<<<<

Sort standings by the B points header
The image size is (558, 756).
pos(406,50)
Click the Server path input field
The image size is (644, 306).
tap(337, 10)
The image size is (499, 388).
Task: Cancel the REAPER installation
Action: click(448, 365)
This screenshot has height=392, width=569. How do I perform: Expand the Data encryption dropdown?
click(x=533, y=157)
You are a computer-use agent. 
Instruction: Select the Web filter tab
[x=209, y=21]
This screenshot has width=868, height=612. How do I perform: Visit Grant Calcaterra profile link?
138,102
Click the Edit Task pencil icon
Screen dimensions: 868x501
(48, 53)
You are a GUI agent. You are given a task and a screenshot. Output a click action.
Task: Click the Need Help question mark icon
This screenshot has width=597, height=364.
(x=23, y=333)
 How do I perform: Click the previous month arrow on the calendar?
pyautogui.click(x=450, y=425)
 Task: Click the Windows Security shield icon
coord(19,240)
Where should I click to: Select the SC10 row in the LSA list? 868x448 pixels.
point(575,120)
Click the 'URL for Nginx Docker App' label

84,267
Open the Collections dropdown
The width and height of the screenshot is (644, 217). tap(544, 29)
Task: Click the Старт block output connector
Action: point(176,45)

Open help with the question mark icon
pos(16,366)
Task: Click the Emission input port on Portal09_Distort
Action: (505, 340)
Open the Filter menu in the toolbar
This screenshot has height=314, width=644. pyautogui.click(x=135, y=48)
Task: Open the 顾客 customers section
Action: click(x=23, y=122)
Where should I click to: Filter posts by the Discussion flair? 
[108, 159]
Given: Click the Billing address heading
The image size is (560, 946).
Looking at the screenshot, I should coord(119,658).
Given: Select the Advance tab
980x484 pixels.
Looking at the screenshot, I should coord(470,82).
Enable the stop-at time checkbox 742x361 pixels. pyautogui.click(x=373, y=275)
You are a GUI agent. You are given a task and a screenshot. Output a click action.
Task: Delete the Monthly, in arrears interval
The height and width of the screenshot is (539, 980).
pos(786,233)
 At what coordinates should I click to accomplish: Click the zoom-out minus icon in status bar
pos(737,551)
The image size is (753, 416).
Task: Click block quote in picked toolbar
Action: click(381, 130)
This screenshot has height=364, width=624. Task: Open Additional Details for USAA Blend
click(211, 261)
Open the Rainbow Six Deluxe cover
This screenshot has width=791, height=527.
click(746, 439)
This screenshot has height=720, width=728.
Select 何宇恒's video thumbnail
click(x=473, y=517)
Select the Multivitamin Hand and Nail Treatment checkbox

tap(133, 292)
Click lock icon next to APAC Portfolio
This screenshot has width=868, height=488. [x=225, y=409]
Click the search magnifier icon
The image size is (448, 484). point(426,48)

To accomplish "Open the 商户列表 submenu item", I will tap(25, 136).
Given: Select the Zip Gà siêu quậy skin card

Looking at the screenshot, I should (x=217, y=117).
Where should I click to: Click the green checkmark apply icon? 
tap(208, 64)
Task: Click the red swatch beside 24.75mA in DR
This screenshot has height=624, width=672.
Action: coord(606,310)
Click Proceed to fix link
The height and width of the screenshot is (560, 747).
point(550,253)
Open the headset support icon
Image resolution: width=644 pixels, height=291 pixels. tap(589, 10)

>>>>

Brief — Copy down the whole of the data above, matching it exactly.

Problem solution —
Sort standings by the B points header
The image size is (558, 756).
pos(406,50)
Click the Server path input field
The image size is (644, 306).
tap(337, 10)
The image size is (499, 388).
Task: Cancel the REAPER installation
Action: click(448, 365)
This screenshot has height=392, width=569. How do I perform: Expand the Data encryption dropdown?
click(x=533, y=157)
You are a computer-use agent. 
Instruction: Select the Web filter tab
[x=209, y=21]
This screenshot has width=868, height=612. How do I perform: Visit Grant Calcaterra profile link?
138,102
Click the Edit Task pencil icon
Screen dimensions: 868x501
(48, 53)
You are a GUI agent. You are given a task and a screenshot. Output a click action.
Task: Click the Need Help question mark icon
This screenshot has width=597, height=364.
(x=23, y=333)
 How do I perform: Click the previous month arrow on the calendar?
pyautogui.click(x=450, y=425)
 Task: Click the Windows Security shield icon
coord(19,240)
Where should I click to: Select the SC10 row in the LSA list? 868x448 pixels.
point(575,120)
Click the 'URL for Nginx Docker App' label

84,267
Open the Collections dropdown
The width and height of the screenshot is (644, 217). tap(544, 29)
Task: Click the Старт block output connector
Action: point(176,45)

Open help with the question mark icon
pos(16,366)
Task: Click the Emission input port on Portal09_Distort
Action: (505, 340)
Open the Filter menu in the toolbar
This screenshot has height=314, width=644. pyautogui.click(x=135, y=48)
Task: Open the 顾客 customers section
Action: click(x=23, y=122)
Where should I click to: Filter posts by the Discussion flair? 
[108, 159]
Given: Click the Billing address heading
The image size is (560, 946).
Looking at the screenshot, I should coord(119,658).
Given: Select the Advance tab
980x484 pixels.
Looking at the screenshot, I should coord(470,82).
Enable the stop-at time checkbox 742x361 pixels. pyautogui.click(x=373, y=275)
You are a GUI agent. You are given a task and a screenshot. Output a click action.
Task: Delete the Monthly, in arrears interval
The height and width of the screenshot is (539, 980).
pos(786,233)
 At what coordinates should I click to accomplish: Click the zoom-out minus icon in status bar
pos(737,551)
The image size is (753, 416).
Task: Click block quote in picked toolbar
Action: click(381, 130)
This screenshot has height=364, width=624. Task: Open Additional Details for USAA Blend
click(211, 261)
Open the Rainbow Six Deluxe cover
This screenshot has width=791, height=527.
click(746, 439)
This screenshot has height=720, width=728.
Select 何宇恒's video thumbnail
click(x=473, y=517)
Select the Multivitamin Hand and Nail Treatment checkbox

tap(133, 292)
Click lock icon next to APAC Portfolio
This screenshot has width=868, height=488. [x=225, y=409]
Click the search magnifier icon
The image size is (448, 484). point(426,48)

To accomplish "Open the 商户列表 submenu item", I will tap(25, 136).
Given: Select the Zip Gà siêu quậy skin card

Looking at the screenshot, I should (x=217, y=117).
Where should I click to: Click the green checkmark apply icon? 
tap(208, 64)
Task: Click the red swatch beside 24.75mA in DR
This screenshot has height=624, width=672.
Action: coord(606,310)
Click Proceed to fix link
The height and width of the screenshot is (560, 747).
point(550,253)
Open the headset support icon
Image resolution: width=644 pixels, height=291 pixels. tap(589, 10)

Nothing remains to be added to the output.